Anyway, some of this Uyghur story looks absurd: there are only 11 million Uyghurs worldwide, of whom 50,000 reportedly reside in Turkey.  So I’m not going to take very seriously the statement that the Turkish government has funneled 50,000 Uyghurs into IS.  But the idea that the Turkish government has charged some local outfit with recruiting militants, part of this operation involves providing burner passports for the militants to make it into Turkey and go on to Syria, and the recruiting network might be collecting Uyghurs, has a strong whiff of plausability.

By “burner” I mean the passports may be flawless passports suitable for international travel but the intention is to provide single use travel documents that are flagged for Turkish immigration and confiscated when the militants show up at the border.  That way the danger of said militants scampering into Europe—which accepts Turkish documents and safeguards in its passport regime—is theoretically eliminated, and the Turkish government can more easily control the militants, who are without international travel documents and basically trapped in Syria and Turkey.

I also will speculate that Turkey is taking a page from Saudi Arabia’s exploitation of Al Qaeda and other Islamist Arab militants, and is seeking to create a murderous proxy force of Turkic-speaking militants in order for Erdogan, a prickly and recklessly egotistical supremo, to be able to boast he has his own gang of bespoke murderers to do mischief and project power in the region.

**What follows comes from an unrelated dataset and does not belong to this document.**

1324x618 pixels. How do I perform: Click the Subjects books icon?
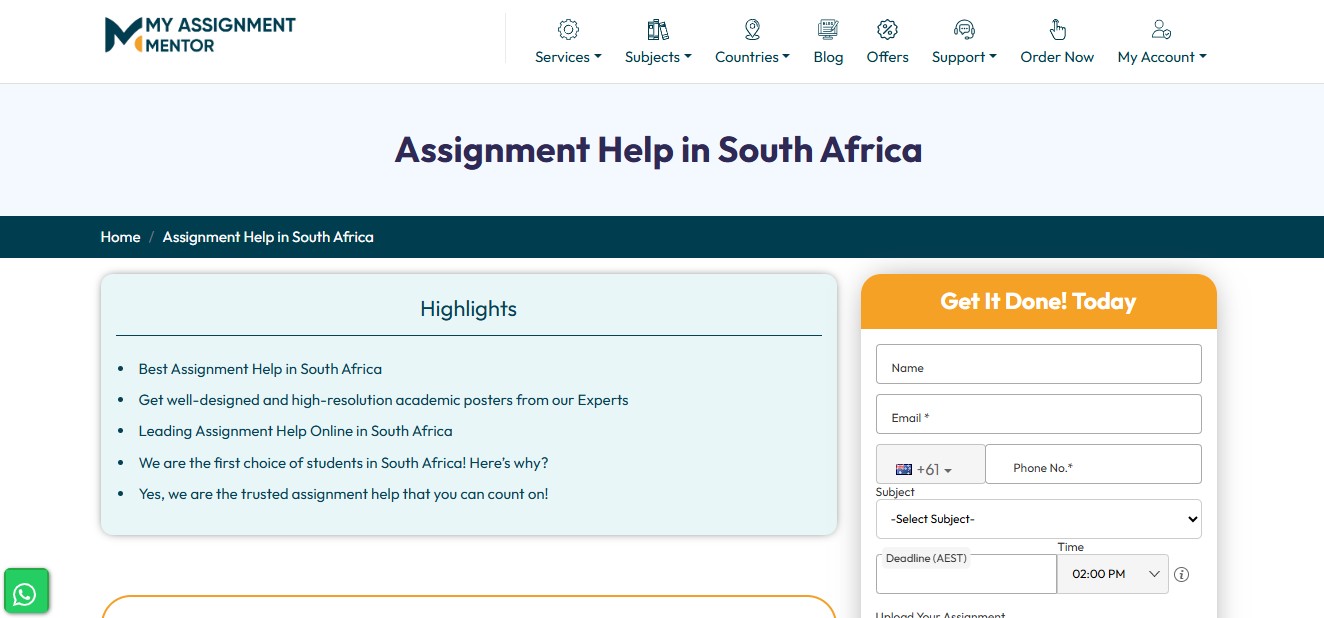pyautogui.click(x=658, y=29)
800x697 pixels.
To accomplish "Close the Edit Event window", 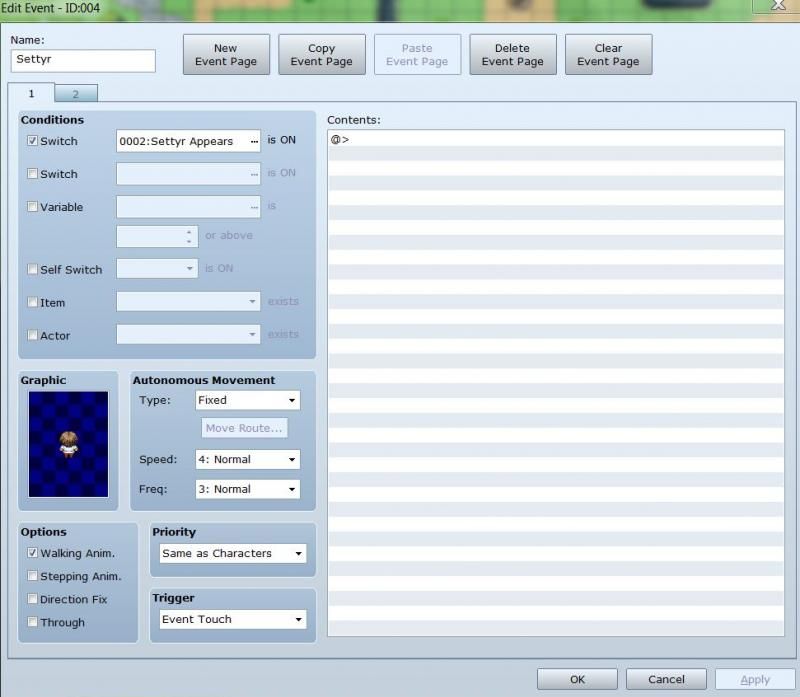I will click(777, 7).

With all due respect to Turkish intelligence, I would not be at all surprised if this system broke down when a candidate militant—or Uyghur fugitives perhaps implicated in the Kunming railroad massacre, as the Indonesian bunch is—might agree to enter into the militant program, but renege after getting the passport and scamper off to Malaysia/Indonesia or some other jurisidiction where they can plot the liberation of Xinjiang instead participating in the carnival of massacre that IS has organized in Syria and Iraq (and which operates under the aegis of Turkish intelligence officers who don't speak Uyghur).

According to a story in the Meydan daily, A.G., an aide of Nurali T., a Uyghur Turk working for ISIL to provide militants with passports worldwide, Nurali T.'s office in İstanbul's Zeytinburnu district functions as an ISIL passport office. Each passport was sold for $200, A.G. told Meydan.

More than 50,000 Uyghur Turks came to Turkey with these fake passports from China via Thailand and Malaysia and entered Syria after staying a day in İstanbul, Meydan reported. A.G. claimed that most of the Uyghurs with fake passports were caught by police in Turkish airports but they were released in Turkey after their passports were seized. “The Uyghurs' release in Turkey is due to a secret [little-known] Turkish law on Uyghur Turks. More than 50,000 Uyghurs joined ISIL through this method,” A.G. added.

A.G. further said that Nurali T. organizes recruits from around the world from his İstanbul office. Militants who entered Turkey with these fake passports are hosted either in hotels or guesthouses for a day before they join ISIL in Syria, A.G. said.

One thing that does surprise me is that the intoxicating mix of Uyghurs/China/IS/Turkey/Syria/burner passports/the specter of militants galloping around the EU with perfect Turkish passports/TERRORISTS AT THE GATES OF EUROPE!!!  has not attracted the interest of Western journos.  Guess it’s just me.

4 comments:

suzannedk said...

Western jouranlists still working are not the brightest nor most courageous of reporters, for good USA fear reasons.